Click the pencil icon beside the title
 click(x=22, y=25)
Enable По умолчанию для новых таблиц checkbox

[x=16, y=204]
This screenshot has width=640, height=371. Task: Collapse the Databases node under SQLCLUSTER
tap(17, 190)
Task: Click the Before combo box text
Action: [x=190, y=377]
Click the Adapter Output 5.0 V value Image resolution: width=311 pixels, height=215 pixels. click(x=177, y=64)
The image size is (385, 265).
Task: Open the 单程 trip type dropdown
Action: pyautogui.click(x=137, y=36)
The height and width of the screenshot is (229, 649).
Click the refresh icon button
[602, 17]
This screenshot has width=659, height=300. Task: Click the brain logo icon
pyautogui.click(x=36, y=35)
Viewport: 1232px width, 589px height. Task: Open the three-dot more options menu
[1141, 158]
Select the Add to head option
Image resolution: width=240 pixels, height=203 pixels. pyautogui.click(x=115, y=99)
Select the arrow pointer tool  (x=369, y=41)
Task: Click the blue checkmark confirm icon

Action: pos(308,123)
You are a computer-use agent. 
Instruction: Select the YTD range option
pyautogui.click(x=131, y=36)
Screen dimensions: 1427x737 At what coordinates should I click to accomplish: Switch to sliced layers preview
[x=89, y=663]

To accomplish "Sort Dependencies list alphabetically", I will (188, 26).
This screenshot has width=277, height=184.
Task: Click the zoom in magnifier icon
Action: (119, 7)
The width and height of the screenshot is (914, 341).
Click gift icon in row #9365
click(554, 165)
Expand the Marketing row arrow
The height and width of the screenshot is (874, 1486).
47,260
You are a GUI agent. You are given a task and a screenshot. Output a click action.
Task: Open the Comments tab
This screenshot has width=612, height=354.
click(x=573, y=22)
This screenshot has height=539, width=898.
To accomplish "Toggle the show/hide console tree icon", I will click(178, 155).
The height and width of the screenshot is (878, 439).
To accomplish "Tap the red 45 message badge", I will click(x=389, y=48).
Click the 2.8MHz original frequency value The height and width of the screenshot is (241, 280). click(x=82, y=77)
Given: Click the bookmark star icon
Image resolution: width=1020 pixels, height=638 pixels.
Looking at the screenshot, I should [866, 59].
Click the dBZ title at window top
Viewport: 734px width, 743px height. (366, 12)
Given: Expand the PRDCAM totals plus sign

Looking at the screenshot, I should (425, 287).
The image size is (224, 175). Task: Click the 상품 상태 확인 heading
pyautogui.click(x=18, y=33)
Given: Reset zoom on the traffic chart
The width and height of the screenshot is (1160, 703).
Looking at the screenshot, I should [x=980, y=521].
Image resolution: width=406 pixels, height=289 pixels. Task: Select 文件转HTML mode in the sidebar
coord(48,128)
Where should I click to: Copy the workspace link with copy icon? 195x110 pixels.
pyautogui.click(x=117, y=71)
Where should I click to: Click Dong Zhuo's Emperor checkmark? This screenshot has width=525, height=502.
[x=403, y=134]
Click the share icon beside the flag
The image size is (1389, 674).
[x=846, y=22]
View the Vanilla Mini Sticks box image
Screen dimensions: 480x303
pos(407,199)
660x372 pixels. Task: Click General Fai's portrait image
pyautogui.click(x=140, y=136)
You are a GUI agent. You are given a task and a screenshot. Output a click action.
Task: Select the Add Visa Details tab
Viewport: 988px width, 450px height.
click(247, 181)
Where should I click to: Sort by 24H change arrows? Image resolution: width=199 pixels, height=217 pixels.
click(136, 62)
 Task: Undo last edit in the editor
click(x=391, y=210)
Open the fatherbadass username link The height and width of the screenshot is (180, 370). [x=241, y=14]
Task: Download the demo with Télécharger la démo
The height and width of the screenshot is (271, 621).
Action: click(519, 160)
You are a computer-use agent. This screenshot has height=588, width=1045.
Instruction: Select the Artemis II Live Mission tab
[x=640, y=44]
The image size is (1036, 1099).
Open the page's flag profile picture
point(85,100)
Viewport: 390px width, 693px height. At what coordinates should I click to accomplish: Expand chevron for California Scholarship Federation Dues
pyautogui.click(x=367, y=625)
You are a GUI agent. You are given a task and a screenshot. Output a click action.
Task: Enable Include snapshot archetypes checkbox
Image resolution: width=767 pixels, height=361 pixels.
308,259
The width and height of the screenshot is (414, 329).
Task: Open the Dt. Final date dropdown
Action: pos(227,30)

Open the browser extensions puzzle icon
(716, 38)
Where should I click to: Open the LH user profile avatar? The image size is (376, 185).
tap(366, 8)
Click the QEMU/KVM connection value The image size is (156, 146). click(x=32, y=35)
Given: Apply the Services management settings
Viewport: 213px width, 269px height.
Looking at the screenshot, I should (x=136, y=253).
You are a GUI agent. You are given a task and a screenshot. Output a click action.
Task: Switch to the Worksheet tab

########

▶ _WHAT TO DO_
Copy out all the lines of the records that include "computer".

▶ _TASK SOLUTION_
You are a computer-use agent. 
You are a computer-use agent. This screenshot has height=588, width=1045.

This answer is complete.